Tutto resta com’è. I simboli di A Sinistra in Comune e Orgoglio Sambenedettese non compariranno nella scheda elettorale. Stesso discorso per Lega e lista Castagna, che però hanno annunciato un appoggio “esterno” al candidato del centrodestra. “Con loro c’è un accordo consolidato, siglato in tempi non sospetti – precisa Piunti – non avendo conquistato seggi non si potevano effettuare apparentamenti con Castagna, anche se la questione non è chiara a livello giuridico”.

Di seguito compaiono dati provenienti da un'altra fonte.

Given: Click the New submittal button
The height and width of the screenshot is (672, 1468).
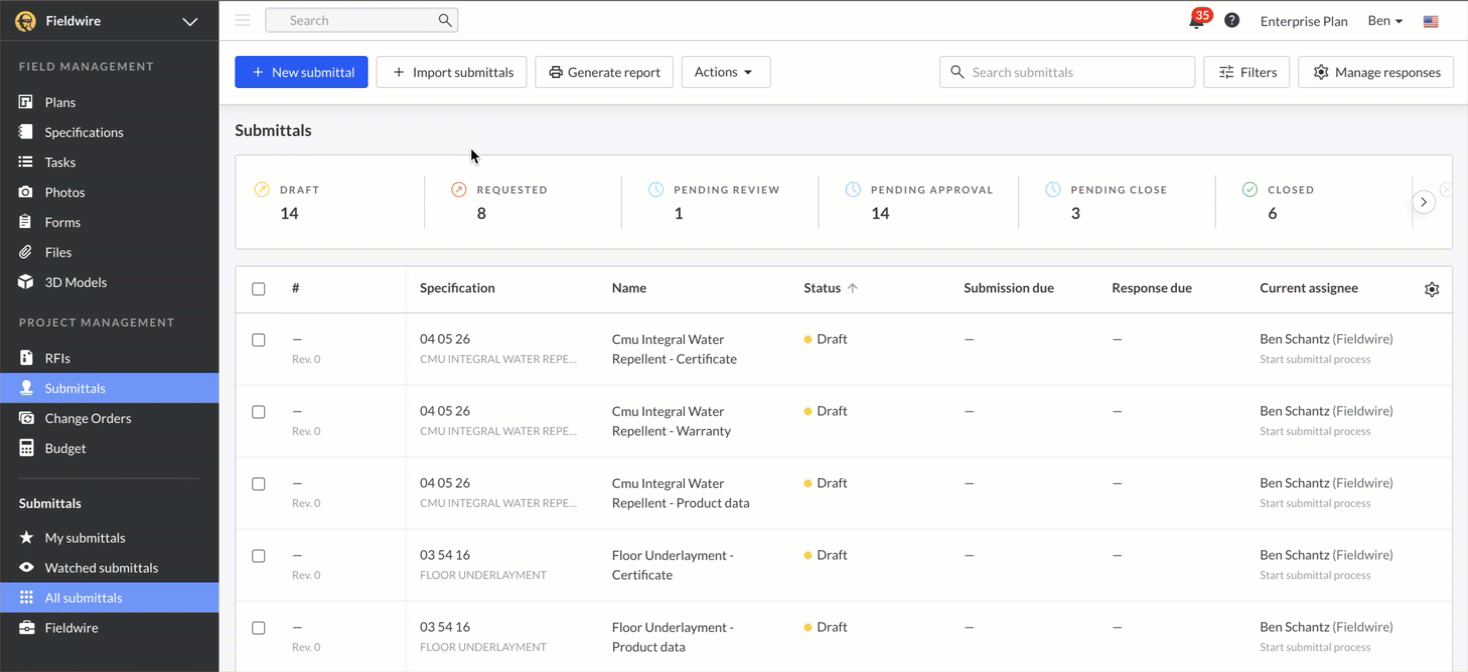Looking at the screenshot, I should click(301, 72).
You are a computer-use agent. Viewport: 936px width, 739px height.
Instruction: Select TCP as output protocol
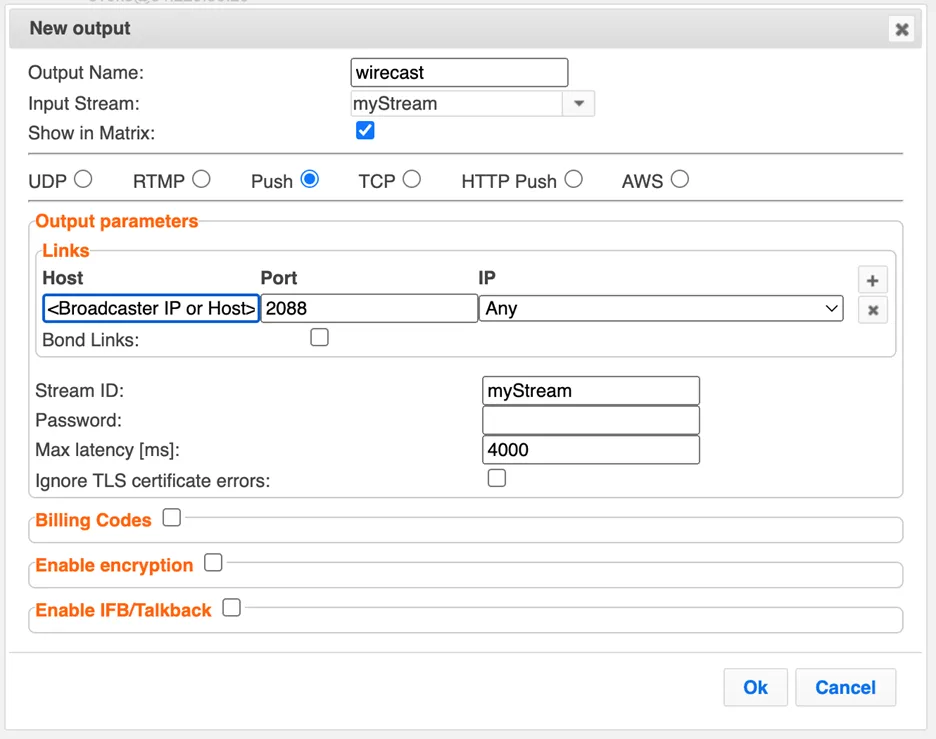click(x=411, y=179)
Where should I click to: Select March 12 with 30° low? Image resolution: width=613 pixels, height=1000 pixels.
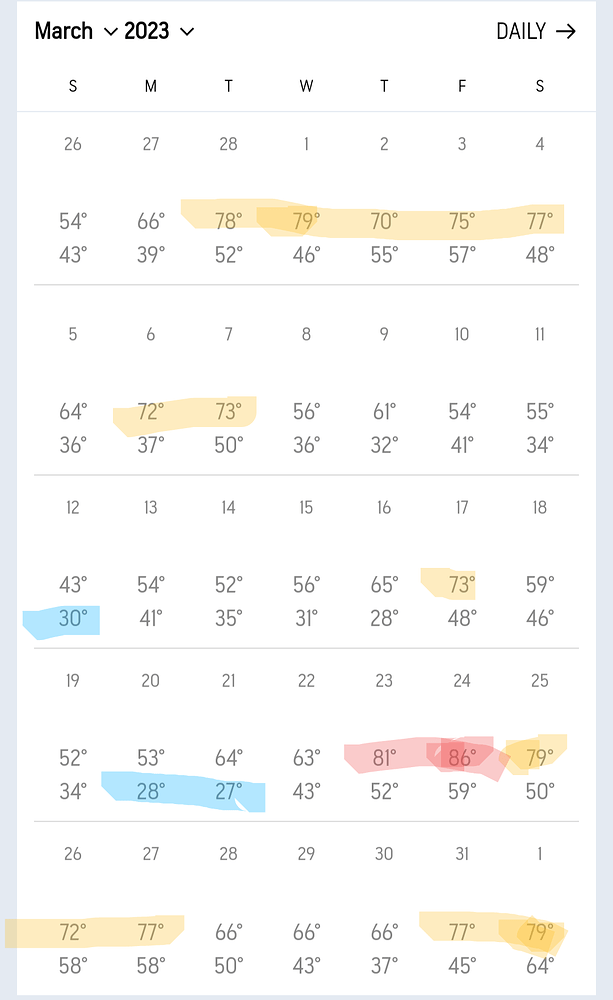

Il commercialista di Monte San Giusto ha recentemente invitato Piunti a comunicare anzitempo i nomi dei componenti dell’eventuale giunta. “Non ci ho ragionato nemmeno per un minuto – è la replica – ci ragionerò in seguito, non ho mai parlato di assessorati nemmeno con i miei collaboratori più stretti. Non mi hanno chiesto niente e non ho promesso niente”.

Le trattative col gruppo di De Vecchis proseguiranno. Difficile comunque convincere in blocco un movimento nato proprio a causa del mancato riconoscimento della leadership di Piunti.

Lunedì verrà effettuato il sorteggio per il posizionamento dei due nomi sulla scheda che gli elettori ritireranno alle urne domenica 19 giugno, dalle 7 alle 23.